**SHORT TASK:** Rewrite the listing from its start through the line containing "Looking at the screenshot, I should [x=1066, y=804].", changing "dropdown" to "drop-down menu" and leaving everything else the same.

Stored dataset items
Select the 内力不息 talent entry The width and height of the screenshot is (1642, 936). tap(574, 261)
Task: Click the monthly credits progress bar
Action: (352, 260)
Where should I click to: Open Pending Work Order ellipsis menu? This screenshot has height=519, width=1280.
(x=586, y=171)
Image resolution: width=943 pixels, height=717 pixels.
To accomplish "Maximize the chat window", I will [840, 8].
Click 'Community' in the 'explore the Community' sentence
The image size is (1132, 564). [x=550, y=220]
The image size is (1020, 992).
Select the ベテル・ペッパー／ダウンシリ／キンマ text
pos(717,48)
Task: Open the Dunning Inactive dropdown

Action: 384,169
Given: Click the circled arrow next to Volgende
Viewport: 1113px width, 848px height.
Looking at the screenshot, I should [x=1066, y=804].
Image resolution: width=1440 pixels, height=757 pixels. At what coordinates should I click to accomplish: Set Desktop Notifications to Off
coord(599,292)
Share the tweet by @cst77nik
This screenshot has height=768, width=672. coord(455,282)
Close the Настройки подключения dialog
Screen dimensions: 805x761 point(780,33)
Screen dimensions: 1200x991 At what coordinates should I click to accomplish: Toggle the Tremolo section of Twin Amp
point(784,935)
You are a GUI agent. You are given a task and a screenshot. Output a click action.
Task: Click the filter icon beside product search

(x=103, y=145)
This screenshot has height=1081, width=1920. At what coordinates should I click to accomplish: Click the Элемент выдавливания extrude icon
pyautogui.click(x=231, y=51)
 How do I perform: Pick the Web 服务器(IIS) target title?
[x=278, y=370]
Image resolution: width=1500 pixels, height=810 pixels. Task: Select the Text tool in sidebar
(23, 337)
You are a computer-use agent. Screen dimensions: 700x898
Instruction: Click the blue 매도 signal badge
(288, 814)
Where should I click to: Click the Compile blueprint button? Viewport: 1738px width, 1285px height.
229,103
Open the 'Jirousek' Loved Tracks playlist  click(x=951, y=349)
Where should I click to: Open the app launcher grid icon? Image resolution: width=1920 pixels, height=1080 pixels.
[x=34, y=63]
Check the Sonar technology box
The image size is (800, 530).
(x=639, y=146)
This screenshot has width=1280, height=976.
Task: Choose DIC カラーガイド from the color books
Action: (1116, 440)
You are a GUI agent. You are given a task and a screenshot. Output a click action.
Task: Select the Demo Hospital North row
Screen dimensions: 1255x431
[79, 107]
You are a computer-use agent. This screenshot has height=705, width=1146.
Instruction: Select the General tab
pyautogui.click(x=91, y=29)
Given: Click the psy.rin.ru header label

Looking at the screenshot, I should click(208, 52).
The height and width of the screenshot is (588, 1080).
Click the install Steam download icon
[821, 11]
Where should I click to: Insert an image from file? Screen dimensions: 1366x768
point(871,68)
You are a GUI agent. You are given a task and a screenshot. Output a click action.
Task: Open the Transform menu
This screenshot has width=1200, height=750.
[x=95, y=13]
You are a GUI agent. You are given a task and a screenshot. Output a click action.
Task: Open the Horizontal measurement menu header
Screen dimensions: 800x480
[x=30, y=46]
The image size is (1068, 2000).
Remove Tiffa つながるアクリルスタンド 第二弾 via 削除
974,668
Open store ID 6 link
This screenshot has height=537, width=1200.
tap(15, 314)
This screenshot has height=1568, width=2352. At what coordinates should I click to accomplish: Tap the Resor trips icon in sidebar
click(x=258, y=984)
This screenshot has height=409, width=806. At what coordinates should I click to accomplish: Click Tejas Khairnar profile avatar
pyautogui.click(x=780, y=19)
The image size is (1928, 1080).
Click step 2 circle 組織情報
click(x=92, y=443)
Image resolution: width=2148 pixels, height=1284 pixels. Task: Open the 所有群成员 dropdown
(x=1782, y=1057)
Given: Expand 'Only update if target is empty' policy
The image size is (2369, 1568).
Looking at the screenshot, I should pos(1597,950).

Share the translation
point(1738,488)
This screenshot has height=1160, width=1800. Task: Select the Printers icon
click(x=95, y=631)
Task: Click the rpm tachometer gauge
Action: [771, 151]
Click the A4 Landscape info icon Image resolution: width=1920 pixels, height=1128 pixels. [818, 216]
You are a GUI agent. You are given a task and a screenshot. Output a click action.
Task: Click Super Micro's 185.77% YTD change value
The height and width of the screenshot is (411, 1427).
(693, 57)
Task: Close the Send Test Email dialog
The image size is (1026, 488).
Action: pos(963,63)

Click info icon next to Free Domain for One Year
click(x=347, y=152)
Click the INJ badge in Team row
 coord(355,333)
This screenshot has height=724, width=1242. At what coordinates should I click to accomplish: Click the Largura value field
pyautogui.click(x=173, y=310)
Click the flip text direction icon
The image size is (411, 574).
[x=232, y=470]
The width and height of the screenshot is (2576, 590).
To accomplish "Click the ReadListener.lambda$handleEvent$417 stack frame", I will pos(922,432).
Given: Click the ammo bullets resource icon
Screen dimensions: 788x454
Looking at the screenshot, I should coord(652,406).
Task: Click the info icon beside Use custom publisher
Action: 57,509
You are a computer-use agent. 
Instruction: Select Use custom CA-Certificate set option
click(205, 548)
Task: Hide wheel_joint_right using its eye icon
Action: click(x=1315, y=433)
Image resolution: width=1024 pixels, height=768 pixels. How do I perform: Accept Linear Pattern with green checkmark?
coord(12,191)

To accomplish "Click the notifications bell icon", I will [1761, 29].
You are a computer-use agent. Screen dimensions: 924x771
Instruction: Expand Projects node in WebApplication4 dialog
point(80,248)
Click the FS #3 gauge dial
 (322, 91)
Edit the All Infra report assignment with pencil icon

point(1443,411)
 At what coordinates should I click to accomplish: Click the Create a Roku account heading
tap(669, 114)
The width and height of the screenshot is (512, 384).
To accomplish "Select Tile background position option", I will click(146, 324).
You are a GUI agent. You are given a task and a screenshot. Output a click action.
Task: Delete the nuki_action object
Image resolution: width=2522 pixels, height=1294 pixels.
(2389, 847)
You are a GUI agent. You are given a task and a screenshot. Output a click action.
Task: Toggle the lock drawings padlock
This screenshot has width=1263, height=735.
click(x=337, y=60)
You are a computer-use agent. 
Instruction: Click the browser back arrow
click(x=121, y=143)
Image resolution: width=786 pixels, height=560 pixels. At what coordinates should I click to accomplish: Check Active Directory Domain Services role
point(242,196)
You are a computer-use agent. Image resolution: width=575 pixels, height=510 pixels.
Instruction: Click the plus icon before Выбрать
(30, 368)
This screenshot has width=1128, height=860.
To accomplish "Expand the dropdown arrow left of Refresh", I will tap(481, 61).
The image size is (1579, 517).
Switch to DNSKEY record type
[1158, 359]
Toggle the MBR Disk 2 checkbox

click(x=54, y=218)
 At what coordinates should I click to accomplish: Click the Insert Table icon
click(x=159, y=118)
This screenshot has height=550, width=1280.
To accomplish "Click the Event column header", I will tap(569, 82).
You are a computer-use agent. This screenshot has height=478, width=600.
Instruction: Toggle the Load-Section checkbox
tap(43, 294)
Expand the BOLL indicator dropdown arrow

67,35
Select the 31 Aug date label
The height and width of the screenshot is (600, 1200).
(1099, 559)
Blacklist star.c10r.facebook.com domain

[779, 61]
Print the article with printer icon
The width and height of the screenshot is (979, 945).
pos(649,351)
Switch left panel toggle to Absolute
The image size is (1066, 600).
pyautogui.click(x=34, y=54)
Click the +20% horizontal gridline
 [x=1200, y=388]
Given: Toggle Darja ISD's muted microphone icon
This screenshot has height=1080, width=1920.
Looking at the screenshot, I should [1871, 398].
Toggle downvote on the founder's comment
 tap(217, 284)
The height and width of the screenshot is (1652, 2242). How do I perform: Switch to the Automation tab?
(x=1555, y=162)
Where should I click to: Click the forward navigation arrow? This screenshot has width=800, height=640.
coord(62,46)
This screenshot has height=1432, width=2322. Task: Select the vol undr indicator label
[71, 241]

**RESPONSE FOR THIS EXERCISE:**
Select the 内力不息 talent entry The width and height of the screenshot is (1642, 936). tap(574, 261)
Task: Click the monthly credits progress bar
Action: (352, 260)
Where should I click to: Open Pending Work Order ellipsis menu? This screenshot has height=519, width=1280.
(x=586, y=171)
Image resolution: width=943 pixels, height=717 pixels.
To accomplish "Maximize the chat window", I will [840, 8].
Click 'Community' in the 'explore the Community' sentence
The image size is (1132, 564). [x=550, y=220]
The image size is (1020, 992).
Select the ベテル・ペッパー／ダウンシリ／キンマ text
pos(717,48)
Task: Open the Dunning Inactive drop-down menu

Action: 384,169
Given: Click the circled arrow next to Volgende
Viewport: 1113px width, 848px height.
Looking at the screenshot, I should [x=1066, y=804].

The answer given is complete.